With the supplied eyepieces, the entirety of the moon’s disk fills the field of view. While it’s not possible to get incredibly close to the craters, mare, rilles or lunar mountains using the included accessories, the Orion StarBlast 4.5 provides excellent contrast and clarity despite its budget price. The parabolic mirror ensures pin-sharp views, while the rack-and-pinion focuser smoothly brought the lunar surface into focus reasonably well for a beginner’s instrument.
Views of the planets are fair, and as suspected, quite small due to the field of view, while swathes of rich starfields are a stunning sight under good to moderate seeing conditions. We recommend purchasing a Barlow lens along with a selection of eyepieces to make the most of the telescope’s optical system.
The Celestron AstroMaster 70AZ is a no-frills telescope that makes a good starter instrument for skywatchers aged seven years and up — particularly those who prefer not to stoop down to use a tabletop telescope. Some youngsters will need to be supervised while using the AstroMaster 70AZ.

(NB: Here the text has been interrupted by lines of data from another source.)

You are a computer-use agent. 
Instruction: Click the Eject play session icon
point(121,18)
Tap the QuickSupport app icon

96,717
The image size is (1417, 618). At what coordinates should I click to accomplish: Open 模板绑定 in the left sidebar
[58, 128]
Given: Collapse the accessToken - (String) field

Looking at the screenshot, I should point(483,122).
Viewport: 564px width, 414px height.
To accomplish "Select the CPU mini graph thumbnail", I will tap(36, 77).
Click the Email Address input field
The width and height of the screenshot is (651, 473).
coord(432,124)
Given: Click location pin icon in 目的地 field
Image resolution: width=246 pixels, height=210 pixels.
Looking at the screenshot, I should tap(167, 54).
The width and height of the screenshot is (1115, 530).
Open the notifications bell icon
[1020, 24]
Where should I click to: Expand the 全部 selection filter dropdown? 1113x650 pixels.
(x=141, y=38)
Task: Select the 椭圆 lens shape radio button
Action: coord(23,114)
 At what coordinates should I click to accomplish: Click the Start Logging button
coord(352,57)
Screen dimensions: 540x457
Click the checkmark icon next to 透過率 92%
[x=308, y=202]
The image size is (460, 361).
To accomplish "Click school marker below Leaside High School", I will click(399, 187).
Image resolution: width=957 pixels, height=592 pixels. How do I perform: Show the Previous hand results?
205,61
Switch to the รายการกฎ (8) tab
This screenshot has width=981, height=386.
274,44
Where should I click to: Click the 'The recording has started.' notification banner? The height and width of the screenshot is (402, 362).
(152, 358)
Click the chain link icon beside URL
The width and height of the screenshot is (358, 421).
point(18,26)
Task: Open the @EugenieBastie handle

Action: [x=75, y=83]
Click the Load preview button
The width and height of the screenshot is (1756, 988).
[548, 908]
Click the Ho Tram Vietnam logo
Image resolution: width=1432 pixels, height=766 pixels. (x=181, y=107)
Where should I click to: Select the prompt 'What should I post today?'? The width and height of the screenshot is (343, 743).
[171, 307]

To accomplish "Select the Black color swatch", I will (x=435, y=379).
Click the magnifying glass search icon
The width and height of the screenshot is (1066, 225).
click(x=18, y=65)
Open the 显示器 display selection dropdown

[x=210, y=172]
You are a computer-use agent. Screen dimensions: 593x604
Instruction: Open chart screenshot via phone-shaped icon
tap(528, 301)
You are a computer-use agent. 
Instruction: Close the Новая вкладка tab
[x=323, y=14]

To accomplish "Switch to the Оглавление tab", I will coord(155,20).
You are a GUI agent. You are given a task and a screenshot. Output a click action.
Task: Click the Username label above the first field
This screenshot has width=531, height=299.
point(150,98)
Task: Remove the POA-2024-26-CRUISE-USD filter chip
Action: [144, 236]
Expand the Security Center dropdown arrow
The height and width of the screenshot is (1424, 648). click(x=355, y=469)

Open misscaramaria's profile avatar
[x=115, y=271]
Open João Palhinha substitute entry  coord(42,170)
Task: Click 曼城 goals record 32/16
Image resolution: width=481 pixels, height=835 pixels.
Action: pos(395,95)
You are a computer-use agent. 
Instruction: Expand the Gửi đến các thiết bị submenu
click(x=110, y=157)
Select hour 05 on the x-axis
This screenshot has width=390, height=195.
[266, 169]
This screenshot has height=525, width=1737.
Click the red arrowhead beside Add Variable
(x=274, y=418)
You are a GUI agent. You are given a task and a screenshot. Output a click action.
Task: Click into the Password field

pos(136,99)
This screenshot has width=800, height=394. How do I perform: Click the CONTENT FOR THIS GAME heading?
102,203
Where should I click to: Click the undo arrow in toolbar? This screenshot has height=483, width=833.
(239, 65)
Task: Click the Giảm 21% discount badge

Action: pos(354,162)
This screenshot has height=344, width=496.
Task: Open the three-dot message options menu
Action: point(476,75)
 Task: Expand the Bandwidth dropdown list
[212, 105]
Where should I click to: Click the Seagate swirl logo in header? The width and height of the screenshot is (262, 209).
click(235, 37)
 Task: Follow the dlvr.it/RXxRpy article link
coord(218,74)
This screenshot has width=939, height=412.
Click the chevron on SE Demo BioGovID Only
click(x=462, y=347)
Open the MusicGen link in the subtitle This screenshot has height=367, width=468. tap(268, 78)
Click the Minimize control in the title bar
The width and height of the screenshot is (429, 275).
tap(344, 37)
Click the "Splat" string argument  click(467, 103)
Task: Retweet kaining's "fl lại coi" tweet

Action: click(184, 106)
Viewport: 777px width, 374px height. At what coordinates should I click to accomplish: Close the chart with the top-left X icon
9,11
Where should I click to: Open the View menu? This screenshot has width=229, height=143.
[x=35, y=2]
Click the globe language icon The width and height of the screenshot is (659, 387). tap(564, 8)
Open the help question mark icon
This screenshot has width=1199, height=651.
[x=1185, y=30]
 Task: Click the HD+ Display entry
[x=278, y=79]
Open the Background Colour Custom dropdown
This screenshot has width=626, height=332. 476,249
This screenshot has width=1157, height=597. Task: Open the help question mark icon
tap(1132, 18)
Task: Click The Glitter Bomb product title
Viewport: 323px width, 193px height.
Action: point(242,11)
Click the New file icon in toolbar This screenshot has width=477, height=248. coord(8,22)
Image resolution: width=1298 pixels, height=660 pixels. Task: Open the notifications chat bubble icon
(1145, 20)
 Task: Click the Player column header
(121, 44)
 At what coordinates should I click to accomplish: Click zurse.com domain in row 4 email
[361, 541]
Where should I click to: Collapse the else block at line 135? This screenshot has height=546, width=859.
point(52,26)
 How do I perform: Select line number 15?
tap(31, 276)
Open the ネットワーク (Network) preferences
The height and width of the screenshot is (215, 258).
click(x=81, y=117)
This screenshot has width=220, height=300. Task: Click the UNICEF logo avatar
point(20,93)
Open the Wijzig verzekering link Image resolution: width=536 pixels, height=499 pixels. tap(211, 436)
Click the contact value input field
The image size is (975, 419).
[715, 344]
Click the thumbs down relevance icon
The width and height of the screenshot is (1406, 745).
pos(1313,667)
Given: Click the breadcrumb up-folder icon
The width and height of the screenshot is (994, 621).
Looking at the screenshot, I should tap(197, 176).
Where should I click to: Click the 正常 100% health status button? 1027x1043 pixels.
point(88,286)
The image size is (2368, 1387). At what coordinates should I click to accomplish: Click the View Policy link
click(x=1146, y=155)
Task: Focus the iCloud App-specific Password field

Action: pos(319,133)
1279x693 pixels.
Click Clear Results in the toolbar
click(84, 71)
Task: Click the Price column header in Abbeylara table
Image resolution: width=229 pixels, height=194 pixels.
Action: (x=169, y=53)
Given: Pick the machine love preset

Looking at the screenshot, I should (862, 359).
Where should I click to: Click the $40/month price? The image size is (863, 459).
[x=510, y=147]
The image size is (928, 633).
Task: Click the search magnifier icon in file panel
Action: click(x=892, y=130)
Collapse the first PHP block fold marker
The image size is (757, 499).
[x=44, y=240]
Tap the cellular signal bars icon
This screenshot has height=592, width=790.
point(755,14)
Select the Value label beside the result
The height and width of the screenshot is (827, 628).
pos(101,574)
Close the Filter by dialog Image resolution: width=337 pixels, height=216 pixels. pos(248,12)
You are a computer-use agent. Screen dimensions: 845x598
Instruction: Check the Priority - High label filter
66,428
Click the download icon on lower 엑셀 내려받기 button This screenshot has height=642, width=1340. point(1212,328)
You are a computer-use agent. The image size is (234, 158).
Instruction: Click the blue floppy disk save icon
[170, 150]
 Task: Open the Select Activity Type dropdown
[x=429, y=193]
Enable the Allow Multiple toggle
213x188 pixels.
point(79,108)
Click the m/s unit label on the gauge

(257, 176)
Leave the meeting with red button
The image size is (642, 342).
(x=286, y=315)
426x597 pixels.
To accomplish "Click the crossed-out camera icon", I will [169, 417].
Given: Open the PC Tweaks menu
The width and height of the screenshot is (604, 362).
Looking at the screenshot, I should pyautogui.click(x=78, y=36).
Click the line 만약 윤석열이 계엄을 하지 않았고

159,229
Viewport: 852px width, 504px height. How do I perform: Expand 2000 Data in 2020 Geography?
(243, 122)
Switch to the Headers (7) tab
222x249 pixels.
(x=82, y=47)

Like many starter scopes, the AstroMaster 70AZ doesn’t require any tools for settiing up and comes with everything the skywatcher needs to kick-start a rewarding hobby, including 10 mm and 20 mm eyepieces, an erect star diagonal as well as a battery-operated red dot finderscope.
A download of Starry Night Basic software is also included and features a database of 36,000 targets to explore, including printable sky maps, three-dimensional renderings of galaxies, exoplanets and stars. Whichever way skywatching pans out for your young astronomer — whether it’s a passing phase or a lifelong passion — this refractor is a great option that doesn’t break the bank.
There are more plastic features on the AstroMaster 70AZ than we’d like (the star diagonal feels particularly cheap), but given the low cost and good overall build, the telescope will last for many observation sessions to come — provided it’s treated with care. It’ll be able to withstand a few knocks, but be wary of giving this instrument to youngsters who are unlikely to respect the delicate optics.
The steel tripod can be adjusted to suit a majority of heights for a comfortable observing experience, while the optical tube assembly provide good magnified views of the solar system, star clusters and bright naked-eye nebulas like the Orion Nebula (Messier 42).
During our handling of this telescope, we are pleased to find that the alt-azimuth control operates smoothly, with no stiffness. And, when the time came to lock onto a chosen target, the pan handle tightens sufficiently to prevent any sagging of the tube. A feature that ensures young skywatchers can take in the views without the need to continually re-adjust the positioning.
Thanks to the multi-coated optics, we achieved bright, clear views of the moon, Jupiter and Venus. With sufficient fine tuning of the focuser, we were able to bring moon craters, the Jovian moons, a hint of Jupiter’s cloud bands and a Venusian phase into clear view. As with many entry-level refractor telescopes there’s a certain amount of color fringing, and we noted purple-blue tints appearing around the brightest targets, but it doesn’t spoil observation.
Given the telescope’s 2.76-inch (70 mm) aperture and useful magnifications of 10x and 165x, the optics can be pushed that touch further without compromising the image quality. We recommend looking to invest in a selection of eyepieces to show your young skywatcher more dazzling sights of the universe.